◆ Stated goal
Please locate every line in the records that contains the word "folder" and copy each one out in full. Matches must have the same case.

◆ Material provided
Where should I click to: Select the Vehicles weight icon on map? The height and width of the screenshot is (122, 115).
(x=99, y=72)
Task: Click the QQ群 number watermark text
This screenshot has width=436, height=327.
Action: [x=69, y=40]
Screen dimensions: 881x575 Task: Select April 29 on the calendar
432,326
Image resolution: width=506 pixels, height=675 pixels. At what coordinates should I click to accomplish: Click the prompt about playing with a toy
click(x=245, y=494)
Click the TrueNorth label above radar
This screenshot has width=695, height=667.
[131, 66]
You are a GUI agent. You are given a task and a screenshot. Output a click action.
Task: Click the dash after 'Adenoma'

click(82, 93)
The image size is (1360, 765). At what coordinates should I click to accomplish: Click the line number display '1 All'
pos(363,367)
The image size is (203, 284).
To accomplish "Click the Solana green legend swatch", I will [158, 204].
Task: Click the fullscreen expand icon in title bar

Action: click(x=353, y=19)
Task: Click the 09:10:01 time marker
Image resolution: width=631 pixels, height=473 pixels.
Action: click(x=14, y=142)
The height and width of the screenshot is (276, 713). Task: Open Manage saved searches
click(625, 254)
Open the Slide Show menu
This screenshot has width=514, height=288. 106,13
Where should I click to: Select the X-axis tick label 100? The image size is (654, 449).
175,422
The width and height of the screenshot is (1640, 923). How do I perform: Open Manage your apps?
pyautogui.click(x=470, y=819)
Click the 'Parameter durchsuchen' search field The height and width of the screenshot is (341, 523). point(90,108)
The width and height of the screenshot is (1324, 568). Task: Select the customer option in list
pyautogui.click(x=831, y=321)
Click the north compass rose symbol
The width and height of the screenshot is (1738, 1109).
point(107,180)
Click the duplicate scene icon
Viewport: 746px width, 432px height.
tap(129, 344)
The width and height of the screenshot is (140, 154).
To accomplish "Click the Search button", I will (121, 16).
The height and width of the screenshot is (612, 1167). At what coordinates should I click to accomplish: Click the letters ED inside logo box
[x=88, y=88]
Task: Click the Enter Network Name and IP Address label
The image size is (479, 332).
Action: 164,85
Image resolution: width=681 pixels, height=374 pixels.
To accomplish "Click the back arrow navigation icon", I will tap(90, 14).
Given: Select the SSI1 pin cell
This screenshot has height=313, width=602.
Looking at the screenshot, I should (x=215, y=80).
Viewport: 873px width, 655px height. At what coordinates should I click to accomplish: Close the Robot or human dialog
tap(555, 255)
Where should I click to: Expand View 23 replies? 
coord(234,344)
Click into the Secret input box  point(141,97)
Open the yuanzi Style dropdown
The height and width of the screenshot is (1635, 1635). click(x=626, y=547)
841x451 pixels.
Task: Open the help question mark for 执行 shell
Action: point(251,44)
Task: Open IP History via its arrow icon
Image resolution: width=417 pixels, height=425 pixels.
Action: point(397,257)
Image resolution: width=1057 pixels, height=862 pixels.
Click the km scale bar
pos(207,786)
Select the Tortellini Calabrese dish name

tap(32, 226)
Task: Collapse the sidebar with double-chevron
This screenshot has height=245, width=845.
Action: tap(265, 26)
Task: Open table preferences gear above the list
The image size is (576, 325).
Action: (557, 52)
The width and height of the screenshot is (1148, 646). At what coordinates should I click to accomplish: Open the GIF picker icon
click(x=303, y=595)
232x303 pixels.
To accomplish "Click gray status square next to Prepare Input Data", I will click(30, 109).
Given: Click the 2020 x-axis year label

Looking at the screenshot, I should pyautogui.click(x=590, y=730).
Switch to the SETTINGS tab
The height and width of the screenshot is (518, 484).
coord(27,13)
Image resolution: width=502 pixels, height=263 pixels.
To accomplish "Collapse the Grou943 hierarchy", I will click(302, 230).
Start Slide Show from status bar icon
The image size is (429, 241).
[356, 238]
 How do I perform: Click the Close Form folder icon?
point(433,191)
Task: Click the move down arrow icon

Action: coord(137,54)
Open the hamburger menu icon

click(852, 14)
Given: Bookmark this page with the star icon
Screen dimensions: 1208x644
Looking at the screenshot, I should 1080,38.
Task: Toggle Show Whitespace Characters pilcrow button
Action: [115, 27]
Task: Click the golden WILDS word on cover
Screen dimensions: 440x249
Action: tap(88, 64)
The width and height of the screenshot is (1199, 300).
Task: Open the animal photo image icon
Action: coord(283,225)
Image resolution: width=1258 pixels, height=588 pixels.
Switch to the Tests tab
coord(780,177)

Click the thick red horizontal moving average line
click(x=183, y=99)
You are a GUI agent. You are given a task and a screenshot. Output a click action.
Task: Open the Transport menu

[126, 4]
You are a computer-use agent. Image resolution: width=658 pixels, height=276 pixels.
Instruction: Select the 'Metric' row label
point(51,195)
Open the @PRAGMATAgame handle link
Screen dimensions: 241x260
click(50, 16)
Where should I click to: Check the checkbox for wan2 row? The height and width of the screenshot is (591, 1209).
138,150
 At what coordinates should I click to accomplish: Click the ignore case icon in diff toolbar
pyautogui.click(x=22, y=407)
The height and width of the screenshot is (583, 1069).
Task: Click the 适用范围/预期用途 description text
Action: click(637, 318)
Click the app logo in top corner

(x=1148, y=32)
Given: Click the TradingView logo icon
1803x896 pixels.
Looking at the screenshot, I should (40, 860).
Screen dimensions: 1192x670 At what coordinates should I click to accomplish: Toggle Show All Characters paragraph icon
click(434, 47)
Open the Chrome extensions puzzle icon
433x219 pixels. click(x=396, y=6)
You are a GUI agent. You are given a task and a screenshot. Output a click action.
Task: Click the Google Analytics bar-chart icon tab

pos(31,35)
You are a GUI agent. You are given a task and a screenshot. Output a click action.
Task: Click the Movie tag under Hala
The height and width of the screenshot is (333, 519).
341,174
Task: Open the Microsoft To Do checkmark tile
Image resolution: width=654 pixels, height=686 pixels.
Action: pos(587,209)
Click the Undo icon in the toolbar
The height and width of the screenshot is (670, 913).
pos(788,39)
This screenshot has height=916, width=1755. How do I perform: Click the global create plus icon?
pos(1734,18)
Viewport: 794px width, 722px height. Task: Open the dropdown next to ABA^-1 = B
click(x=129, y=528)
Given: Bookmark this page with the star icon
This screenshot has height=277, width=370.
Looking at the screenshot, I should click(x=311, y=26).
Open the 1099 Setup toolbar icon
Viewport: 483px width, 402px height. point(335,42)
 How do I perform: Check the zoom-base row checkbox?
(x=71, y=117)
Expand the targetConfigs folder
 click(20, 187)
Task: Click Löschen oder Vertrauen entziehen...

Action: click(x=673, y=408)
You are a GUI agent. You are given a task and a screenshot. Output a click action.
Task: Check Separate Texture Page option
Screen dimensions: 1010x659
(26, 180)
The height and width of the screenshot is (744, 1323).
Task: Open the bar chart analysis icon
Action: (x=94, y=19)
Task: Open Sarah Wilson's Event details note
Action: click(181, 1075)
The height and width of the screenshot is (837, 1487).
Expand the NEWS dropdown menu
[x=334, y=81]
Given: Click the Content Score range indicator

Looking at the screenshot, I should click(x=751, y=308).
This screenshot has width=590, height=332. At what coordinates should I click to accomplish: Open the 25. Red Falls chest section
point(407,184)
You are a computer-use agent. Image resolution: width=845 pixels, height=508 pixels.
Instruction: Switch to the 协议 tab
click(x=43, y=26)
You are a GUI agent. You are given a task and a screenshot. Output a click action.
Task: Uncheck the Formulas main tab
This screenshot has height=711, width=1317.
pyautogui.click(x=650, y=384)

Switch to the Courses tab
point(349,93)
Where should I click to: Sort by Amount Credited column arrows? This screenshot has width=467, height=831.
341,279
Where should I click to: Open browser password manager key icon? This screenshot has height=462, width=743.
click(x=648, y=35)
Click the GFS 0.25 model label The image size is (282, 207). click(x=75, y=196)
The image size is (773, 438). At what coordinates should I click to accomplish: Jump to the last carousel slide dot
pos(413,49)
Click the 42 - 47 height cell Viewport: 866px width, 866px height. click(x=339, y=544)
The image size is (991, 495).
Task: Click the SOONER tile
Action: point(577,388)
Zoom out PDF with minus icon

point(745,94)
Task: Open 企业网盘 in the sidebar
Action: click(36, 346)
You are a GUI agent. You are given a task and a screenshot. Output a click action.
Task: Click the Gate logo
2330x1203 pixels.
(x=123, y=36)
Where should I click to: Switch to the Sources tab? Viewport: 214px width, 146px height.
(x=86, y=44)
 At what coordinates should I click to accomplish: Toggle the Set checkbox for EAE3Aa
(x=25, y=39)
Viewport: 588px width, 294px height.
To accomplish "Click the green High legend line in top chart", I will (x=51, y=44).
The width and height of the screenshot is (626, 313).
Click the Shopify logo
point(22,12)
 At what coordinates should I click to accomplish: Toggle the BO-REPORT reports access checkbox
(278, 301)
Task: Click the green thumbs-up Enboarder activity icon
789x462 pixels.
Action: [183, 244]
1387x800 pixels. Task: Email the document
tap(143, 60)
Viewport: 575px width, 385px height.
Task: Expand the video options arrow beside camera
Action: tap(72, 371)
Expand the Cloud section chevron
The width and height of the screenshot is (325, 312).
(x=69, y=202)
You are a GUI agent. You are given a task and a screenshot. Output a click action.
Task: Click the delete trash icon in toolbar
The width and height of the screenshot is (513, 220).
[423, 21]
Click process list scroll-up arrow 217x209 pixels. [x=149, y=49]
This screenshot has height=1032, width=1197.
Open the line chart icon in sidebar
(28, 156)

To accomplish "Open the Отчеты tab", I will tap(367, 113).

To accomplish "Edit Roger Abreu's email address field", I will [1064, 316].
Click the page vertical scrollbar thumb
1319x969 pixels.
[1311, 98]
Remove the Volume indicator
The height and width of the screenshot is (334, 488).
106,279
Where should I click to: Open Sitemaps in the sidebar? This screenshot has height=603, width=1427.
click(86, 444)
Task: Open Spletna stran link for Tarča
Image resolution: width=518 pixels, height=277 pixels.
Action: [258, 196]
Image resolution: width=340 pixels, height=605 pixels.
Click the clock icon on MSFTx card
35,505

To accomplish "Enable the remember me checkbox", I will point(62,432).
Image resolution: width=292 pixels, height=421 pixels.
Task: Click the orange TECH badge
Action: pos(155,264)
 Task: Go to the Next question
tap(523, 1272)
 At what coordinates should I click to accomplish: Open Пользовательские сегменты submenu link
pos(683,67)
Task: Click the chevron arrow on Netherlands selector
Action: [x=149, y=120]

◆ Response to this exercise
 How do I perform: Click the Close Form folder icon?
Expand the targetConfigs folder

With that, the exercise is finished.